LIFESTYLE AND DISEASE PREVENTION

Published on 6/23/2017
For additional information  Click Here

Physical activity should be promoted throughout adulthood, as appropriate to the physical capabilities of the individual.  Physical activity not only improves bone health, but it also helps to optimize weight control, metabolic parameters, muscle strength, and cardiovascular fitness.  Programs that have demonstrated skeletal benefits have all included impact activities or resistance-training exercises, including walking, jumping, jogging, running, soccer, racquet sports, weight lifting, dancing, hiking, and stair climbing.

To promote bone and overall health, adult patients should be encouraged to accomplish at least 30 minutes per day of moderate-intensity physical activity on most, preferably all, days of the week. Some strength or resistance training can be particularly beneficial to bone health. Engaging in longer periods of moderate activity and increasing the intensity of activity (i.e., at least 20 minutes of vigorous intensity activity) are the best ways to promote cardiovascular health.

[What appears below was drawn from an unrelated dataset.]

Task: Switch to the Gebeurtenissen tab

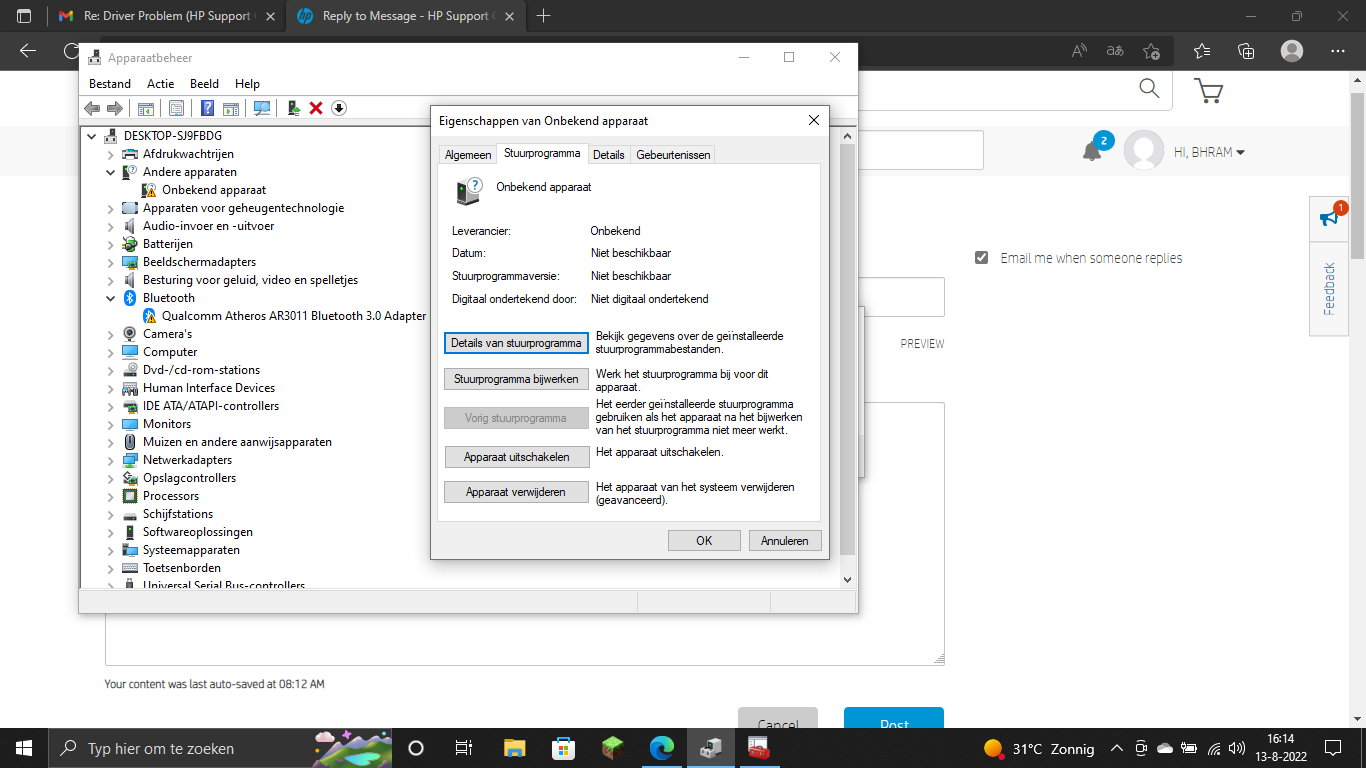Action: [674, 154]
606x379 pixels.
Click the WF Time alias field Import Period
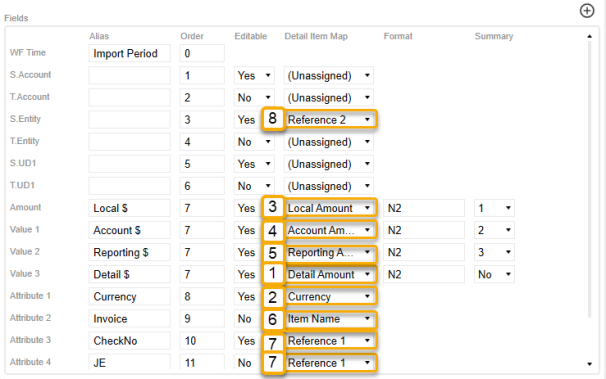coord(129,53)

Initiating and maintaining a program is a significant challenge for sedentary patients. Patients should be encouraged to engage in even small amounts of daily activity, since these activities may have some health benefits. Some individuals may find it easier to start with manageable goals that incorporate physical activity into their everyday activities, such as parking farther from their destination or using the stairs instead of the elevator. Long-term compliance with fitness routines may be enhanced by enlisting the support of family members or friends, advocating moderate intensity that is within the person’s capabilities, devising programs that individuals can accomplish at home, offering flexibility in activity choices, and providing feedback and incentives (Weight Control and Physical Activity International Agency for Research on Cancer (IARC) Handbooks of Cancer Prevention, 2002. http://www.iarc.fr/).

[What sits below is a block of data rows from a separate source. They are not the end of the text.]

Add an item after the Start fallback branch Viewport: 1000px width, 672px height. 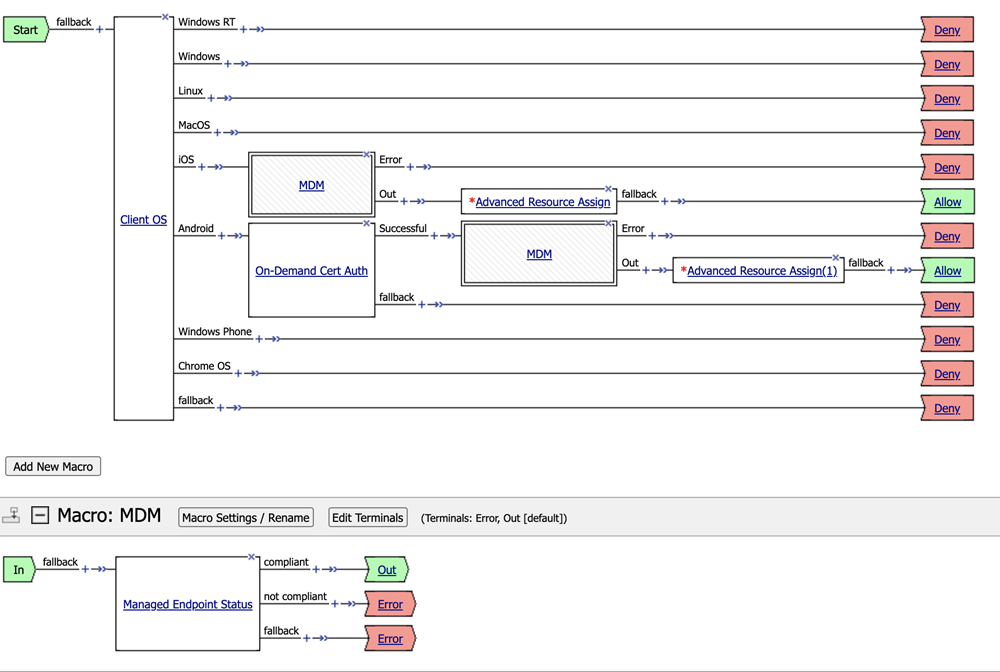coord(99,30)
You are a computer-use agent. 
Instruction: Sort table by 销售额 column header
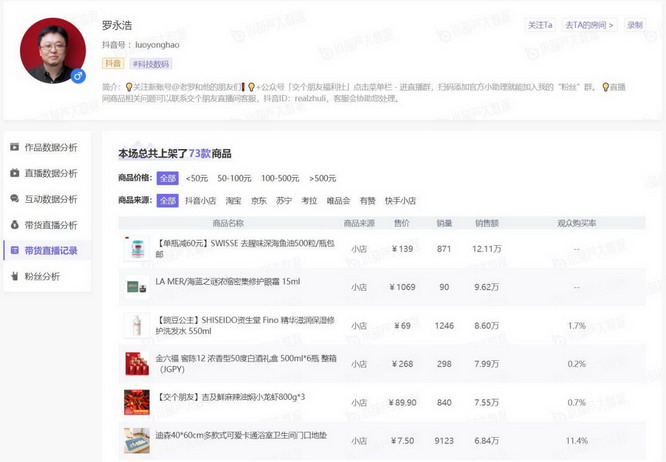[487, 223]
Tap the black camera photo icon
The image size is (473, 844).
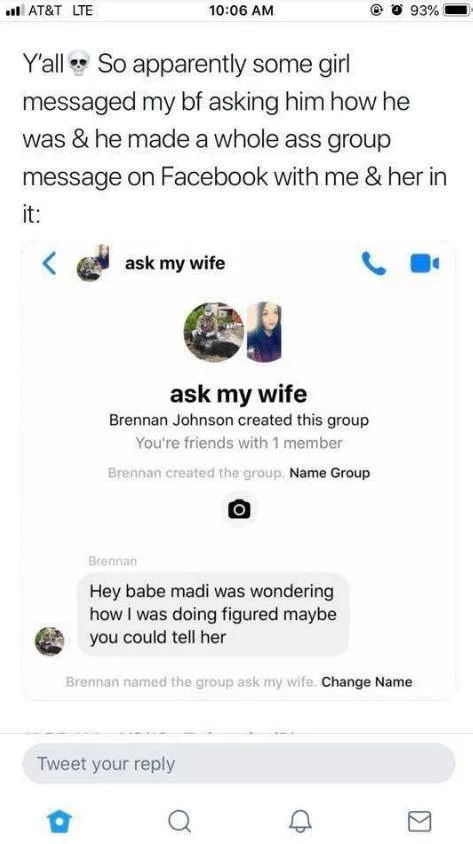coord(239,508)
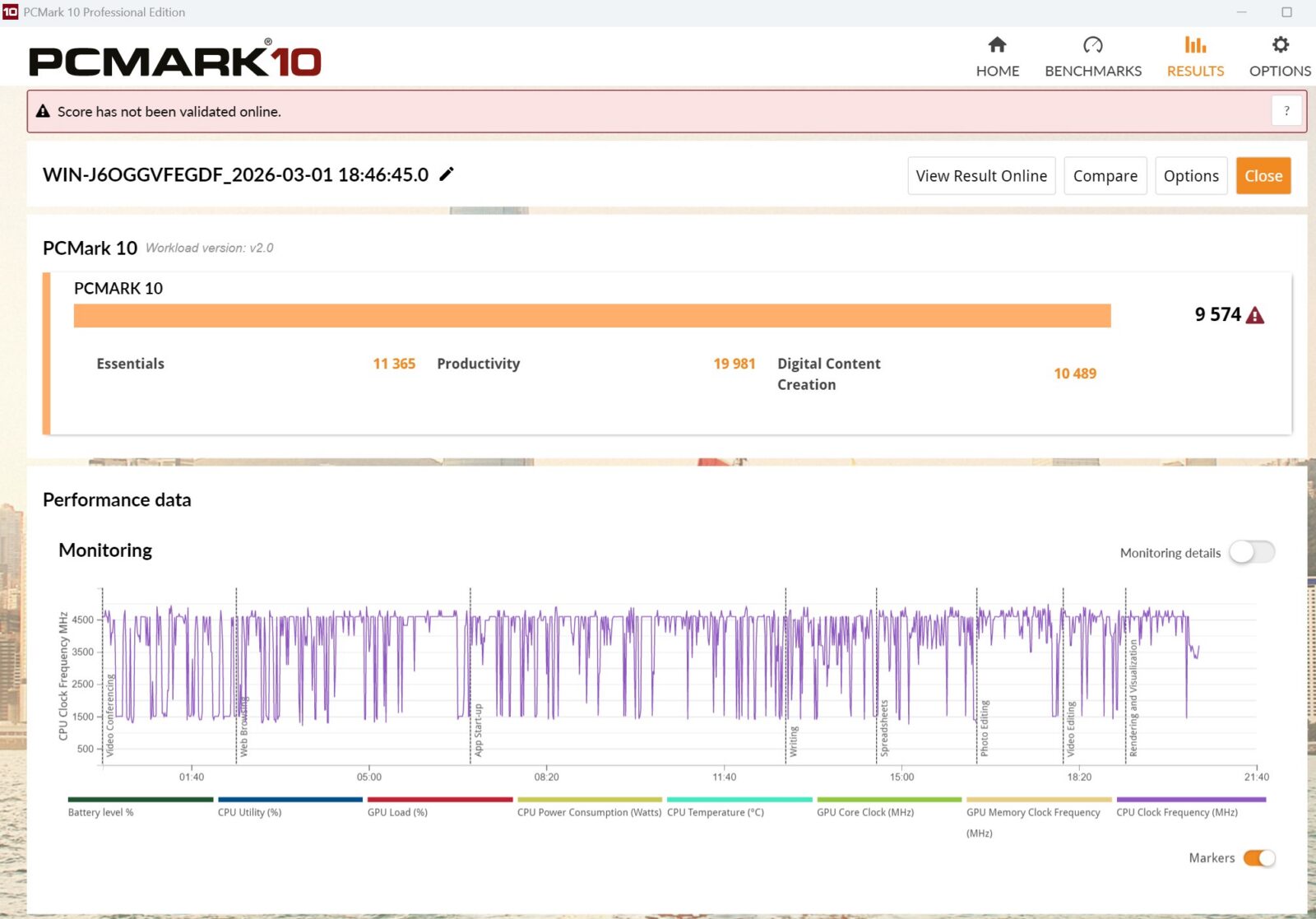Select the Results bar chart icon

(1195, 45)
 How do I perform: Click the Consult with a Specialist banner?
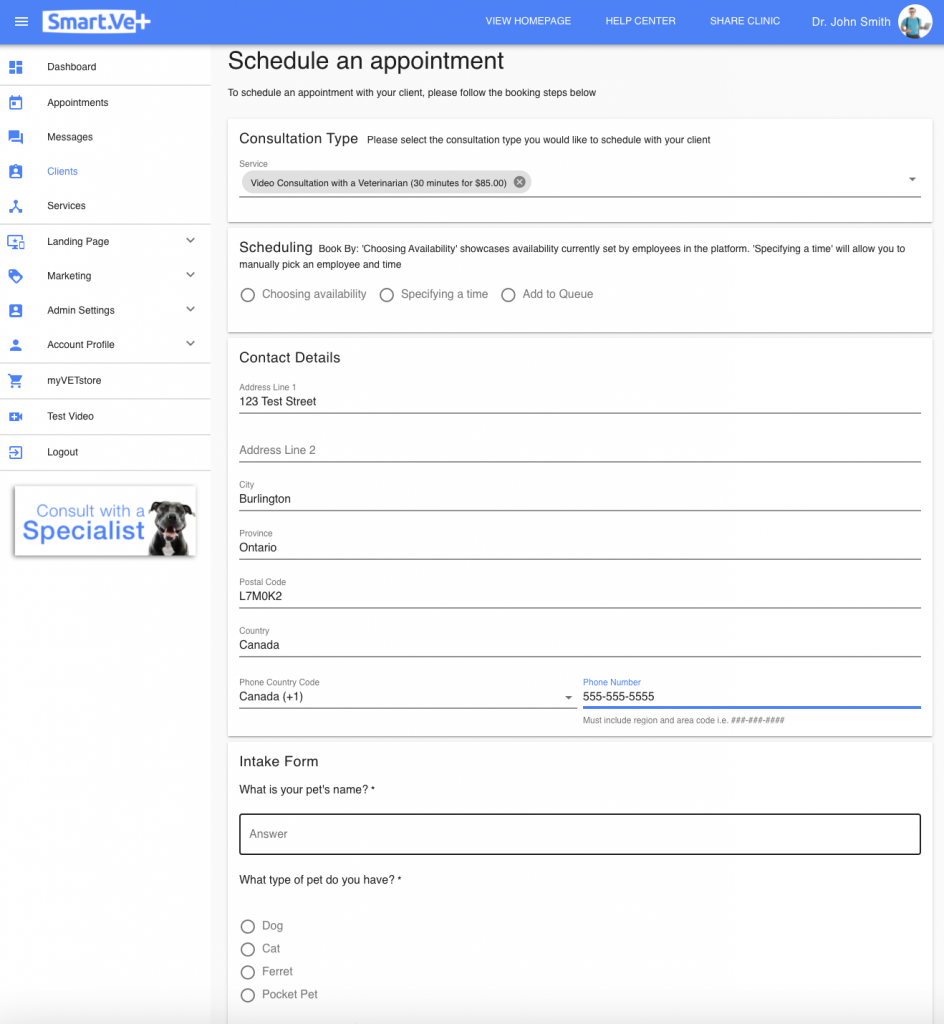click(x=105, y=522)
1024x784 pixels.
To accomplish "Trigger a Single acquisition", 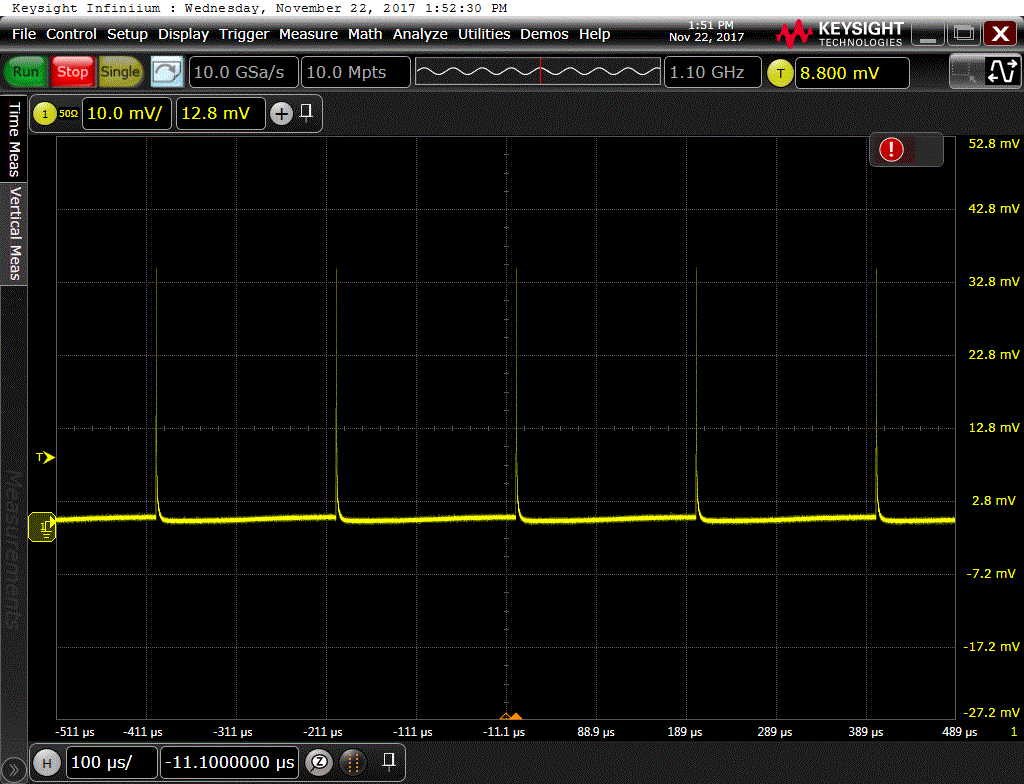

Participating in a physical activity that the individual enjoys, such as gardening, a walk with a friend, or a community exercise or dance class, also helps maintain compliance. People should be encouraged to find an activity they like enough to continue and to be ready to try a different program if they lose interest in the current one (Kahn, Emily B, et al. American Journal of Preventive Medicine 2002; 22: 73-107).

Patient education materials, including pamphlets and videos with specific exercises and instructions for moving safely and maintaining optimal posture, can be obtained from the National Institute on Aging at http://www.niapublications.org or from the National Osteoporosis Foundation at http://www.nof.org.

 

References

National Institute on Aging.  www.niapublications.org

National Osteoporosis Foundation.  www.nof.org

Increasing Physical Activity: A Report on Recommendations of the Task Force on Community Preventive Services. US Department of Health and Human Services, CDC/Atlanta, USA, in Morbidity and Mortality Weekly Report, Vol.50/No RR-18, October 26, 2001. [Full details of the report available at www.cdc.gov/mmwr/]

The effectiveness of interventions to increase physical activity: A systematic    Review. Kahn, Emily B, et al. American Journal of Preventive Medicine 2002; 22: 73-107.